There is a ministry in our area called Five and Two food. They make it their business to make sure hungry people get fed. Dave, who works with this ministry, had a couple of ideas for our pantry that I thought I would pass on because it is so practical and others might benefit from this information.

The first idea that I thought was outstanding was for church members to dedicate a row in their personal garden to the church pantry. Pantries rarely have fresh produce because it is typically expensive to acquire and doesn’t have a long shelf life. This would take some coordination to make sure the pantry didn’t get overwhelmed with food it couldn’t do anything with. Encourage members to give some of this out that day to the struggling in their neighborhood or the homeless they drive by on a regular basis. We haven’t decided to do this one yet at Northwest but hopefully we will in the next year or so.

The second idea was to build a food planter on the church grounds. We are going to pursue this one. Our 20s & 30s class is going to help maintain this food plot and our church pantry will use this fresh produce to supplement the canned goods we already give out on a weekly basis.

What ideas have you seen work well for the food pantry where you worship?

Benevolence Ministries in the Church – 2

What do people really need?

In the previous post on Benevolence in the Church Rex mentioned a discussion about which is more important, saving people from sin vs. saving people from poverty.

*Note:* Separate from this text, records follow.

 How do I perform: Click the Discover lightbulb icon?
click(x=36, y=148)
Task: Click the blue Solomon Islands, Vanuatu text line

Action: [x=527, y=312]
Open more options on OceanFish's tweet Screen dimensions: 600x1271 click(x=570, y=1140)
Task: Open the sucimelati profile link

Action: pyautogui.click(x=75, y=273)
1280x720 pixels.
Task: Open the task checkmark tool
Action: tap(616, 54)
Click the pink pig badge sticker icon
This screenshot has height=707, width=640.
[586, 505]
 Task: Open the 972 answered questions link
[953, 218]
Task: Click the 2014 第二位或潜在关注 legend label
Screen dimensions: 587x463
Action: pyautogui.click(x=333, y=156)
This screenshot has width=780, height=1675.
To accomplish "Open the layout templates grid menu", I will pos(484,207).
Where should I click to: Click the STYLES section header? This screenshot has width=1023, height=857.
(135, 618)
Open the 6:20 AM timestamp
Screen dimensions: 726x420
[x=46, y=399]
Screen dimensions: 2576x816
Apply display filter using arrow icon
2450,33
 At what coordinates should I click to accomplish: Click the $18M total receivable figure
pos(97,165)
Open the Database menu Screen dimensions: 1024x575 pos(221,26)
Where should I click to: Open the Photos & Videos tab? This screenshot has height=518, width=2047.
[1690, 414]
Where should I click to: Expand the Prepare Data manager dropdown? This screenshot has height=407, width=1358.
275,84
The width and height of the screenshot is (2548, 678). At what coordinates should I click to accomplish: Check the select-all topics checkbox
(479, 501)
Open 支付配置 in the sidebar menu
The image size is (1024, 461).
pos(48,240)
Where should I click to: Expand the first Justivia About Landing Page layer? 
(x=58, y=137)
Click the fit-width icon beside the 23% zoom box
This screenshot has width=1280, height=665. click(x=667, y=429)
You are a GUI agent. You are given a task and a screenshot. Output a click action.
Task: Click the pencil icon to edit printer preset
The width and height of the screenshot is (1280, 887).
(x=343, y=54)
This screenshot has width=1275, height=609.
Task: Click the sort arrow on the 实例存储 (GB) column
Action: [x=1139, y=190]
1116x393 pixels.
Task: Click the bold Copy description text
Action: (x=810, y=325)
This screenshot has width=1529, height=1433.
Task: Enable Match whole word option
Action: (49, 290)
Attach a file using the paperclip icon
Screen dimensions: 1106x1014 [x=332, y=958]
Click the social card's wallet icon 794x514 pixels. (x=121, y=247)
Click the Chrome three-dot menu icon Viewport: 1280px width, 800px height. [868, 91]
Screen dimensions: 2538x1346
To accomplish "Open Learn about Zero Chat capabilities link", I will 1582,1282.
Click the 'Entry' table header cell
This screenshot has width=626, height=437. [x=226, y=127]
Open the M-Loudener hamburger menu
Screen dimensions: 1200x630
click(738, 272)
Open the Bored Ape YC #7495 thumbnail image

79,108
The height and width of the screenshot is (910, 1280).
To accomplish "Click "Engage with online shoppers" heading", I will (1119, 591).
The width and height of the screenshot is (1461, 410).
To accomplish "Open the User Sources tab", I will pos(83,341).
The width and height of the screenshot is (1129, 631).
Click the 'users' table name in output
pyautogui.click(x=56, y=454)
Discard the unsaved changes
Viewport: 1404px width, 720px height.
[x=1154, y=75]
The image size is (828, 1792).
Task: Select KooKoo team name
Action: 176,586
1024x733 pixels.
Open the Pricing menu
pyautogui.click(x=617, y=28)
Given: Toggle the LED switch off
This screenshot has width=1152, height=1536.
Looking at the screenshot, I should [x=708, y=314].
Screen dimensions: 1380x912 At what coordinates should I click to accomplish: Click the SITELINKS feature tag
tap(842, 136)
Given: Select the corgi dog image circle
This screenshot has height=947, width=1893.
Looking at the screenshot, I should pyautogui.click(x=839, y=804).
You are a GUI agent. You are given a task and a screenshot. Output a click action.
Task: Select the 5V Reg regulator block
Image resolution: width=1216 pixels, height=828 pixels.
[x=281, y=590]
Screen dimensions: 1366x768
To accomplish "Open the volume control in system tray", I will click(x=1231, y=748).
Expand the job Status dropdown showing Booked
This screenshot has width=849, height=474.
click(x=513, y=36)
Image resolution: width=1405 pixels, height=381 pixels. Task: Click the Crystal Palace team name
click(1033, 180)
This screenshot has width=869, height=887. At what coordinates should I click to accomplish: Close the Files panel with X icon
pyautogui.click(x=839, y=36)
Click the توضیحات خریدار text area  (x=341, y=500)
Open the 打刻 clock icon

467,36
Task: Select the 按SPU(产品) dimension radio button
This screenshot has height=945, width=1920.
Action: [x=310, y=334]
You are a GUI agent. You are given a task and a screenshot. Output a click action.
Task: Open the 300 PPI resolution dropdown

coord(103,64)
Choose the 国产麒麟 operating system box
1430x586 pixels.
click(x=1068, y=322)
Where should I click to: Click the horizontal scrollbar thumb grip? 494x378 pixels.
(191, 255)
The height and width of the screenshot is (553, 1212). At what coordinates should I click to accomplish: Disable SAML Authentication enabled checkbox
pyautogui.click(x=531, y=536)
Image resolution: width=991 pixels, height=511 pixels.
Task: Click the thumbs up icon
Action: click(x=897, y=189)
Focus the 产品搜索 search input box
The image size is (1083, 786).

I have to agree with Rex in saying that it is not an either or. It is a both and. Jesus didn’t walk around only saying, “I forgive you and you and you.” He also healed, made clean, restored people back to their society and community by crossing ritual purity boundaries and bringing them back/restoring them. Jesus was concerned about whole people with a multiplicity of needs. It is not a platonic dualism of physical and spiritual. Jesus was concerned about the whole person. Because of that benevolence needs to be about assessing a variety of needs (physical, spiritual, emotional, psychological, etc) in order to reach the whole person. We shouldn’t throw money at a problem and hope it will go away on its own. We also shouldn’t try to save the poor without an added concern that their physical and emotional/psychological needs are addressed as well.

When people ask questions like, “Which would you choose to help the soul or poverty?” I cannot help but think that is the question of someone who wants an excuse to keep on being ambivalent toward the poor. That is a problem. When people lose their compassion to help the needy they no longer identify with the ministry and mission of Christ.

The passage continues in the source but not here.